Last night we watched a movie called "Mom's Night Out" where stressed out moms try for a night out and things don't go as planned. I couldn't help but identity a little with the main character. A mom with three kids, the house is a wreck, she writes a blog but is in a rut of writers block. She feels like a failure although she has the life is has always dreamed of.
Now while I don't quite believe I am living in the life of my dreams and unlike the main character I am not a dirt and germ-a-phob. One of my children no longer lives here, but the two left at home can run through my home like every natural disaster a person can think of, half the time trying to cause as much damage to each other as possible. It seems like lately they can't breathe the same air as each other. I often wonder when and where I went wrong as a mother. Stress from work, home, parenting, sure feels like the smallest problems are bigger then they appear.

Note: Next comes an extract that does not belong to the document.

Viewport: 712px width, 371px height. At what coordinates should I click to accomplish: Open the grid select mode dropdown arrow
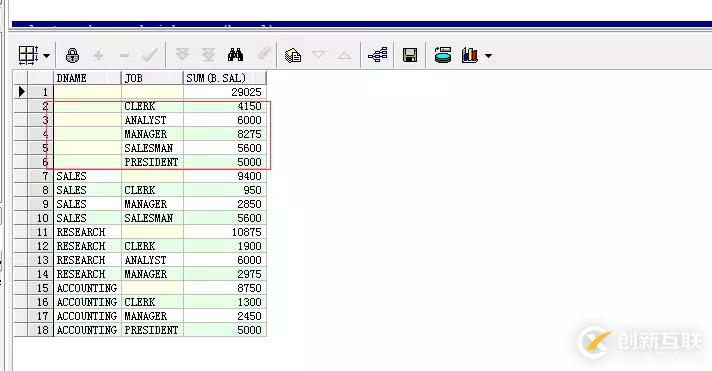[x=46, y=56]
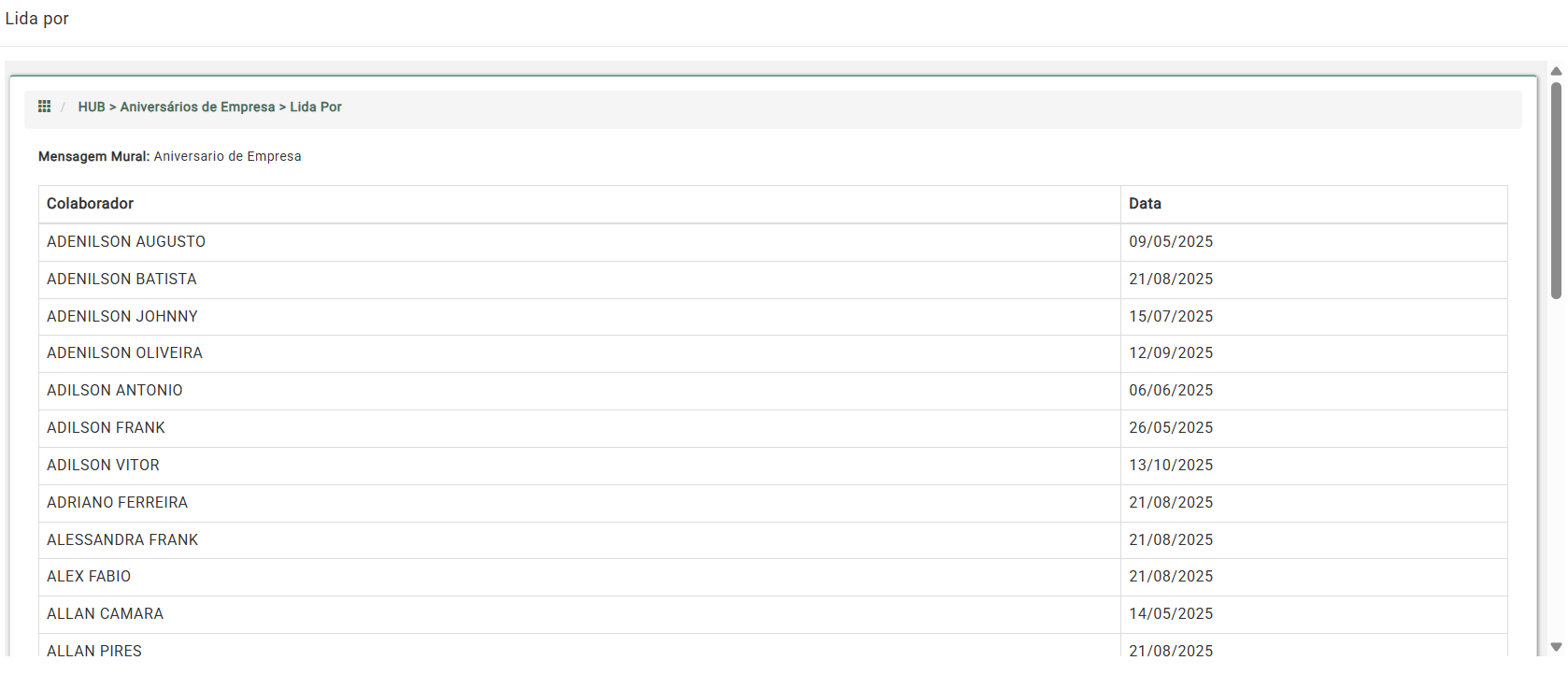Click the grid apps icon in breadcrumb
The image size is (1568, 675).
point(44,107)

Yet, here's what I realized while watching this movie. I'm incredibly lucky. While my kids may not always like each other they spend a lot of time together doing the same things regardless of the three year difference. My failures as a parent are only large to me. Their teachers and friends parents are always quick to let me know what good boys I have and how helpful they are. My house is not always spotless, but my kids are healthy, happy, and loved; and that's the important thing.
We want to be the perfect spouse, parent, housekeeper, and employee; but everyone's idea of perfect is different. While we may fall short in our own eyes, we go above and beyond in someone else's.